§ **ASSIGNMENT**
What you return must be exactly the lines running from the one with "This screenshot has height=819, width=1456." to the end of the data below, inclusive, and nothing more.
[SUPPLIED MATERIAL Boundary: Start]
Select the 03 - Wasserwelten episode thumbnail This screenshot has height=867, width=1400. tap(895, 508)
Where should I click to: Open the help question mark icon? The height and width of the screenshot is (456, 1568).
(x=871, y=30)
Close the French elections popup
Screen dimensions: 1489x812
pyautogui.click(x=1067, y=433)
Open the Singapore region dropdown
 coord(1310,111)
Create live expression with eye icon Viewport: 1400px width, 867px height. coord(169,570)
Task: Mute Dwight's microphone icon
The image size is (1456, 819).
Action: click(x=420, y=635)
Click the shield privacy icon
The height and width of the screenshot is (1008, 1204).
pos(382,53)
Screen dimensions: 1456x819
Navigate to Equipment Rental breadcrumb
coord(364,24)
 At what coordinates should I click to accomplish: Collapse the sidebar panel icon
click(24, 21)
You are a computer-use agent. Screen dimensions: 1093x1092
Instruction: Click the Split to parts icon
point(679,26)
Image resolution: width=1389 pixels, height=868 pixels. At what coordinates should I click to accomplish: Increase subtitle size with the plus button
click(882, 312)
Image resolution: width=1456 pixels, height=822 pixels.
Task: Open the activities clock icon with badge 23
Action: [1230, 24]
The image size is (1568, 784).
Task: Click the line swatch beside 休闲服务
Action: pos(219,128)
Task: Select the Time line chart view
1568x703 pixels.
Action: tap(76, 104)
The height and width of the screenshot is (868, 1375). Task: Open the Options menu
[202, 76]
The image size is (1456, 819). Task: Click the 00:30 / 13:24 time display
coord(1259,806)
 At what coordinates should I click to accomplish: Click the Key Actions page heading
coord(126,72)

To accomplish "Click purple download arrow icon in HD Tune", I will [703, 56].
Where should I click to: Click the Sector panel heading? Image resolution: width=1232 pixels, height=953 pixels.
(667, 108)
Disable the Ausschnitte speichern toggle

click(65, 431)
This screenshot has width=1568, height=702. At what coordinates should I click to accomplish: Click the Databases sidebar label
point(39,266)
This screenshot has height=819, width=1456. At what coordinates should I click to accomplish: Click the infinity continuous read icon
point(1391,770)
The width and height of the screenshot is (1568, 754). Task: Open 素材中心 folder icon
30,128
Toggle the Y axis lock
[SUPPLIED MATERIAL Boundary: End]
§ **RESPONSE BELOW**
This screenshot has height=819, width=1456. At what coordinates should I click to accomplish: Click the infinity continuous read icon
point(1391,770)
The width and height of the screenshot is (1568, 754). Task: Open 素材中心 folder icon
30,128
Toggle the Y axis lock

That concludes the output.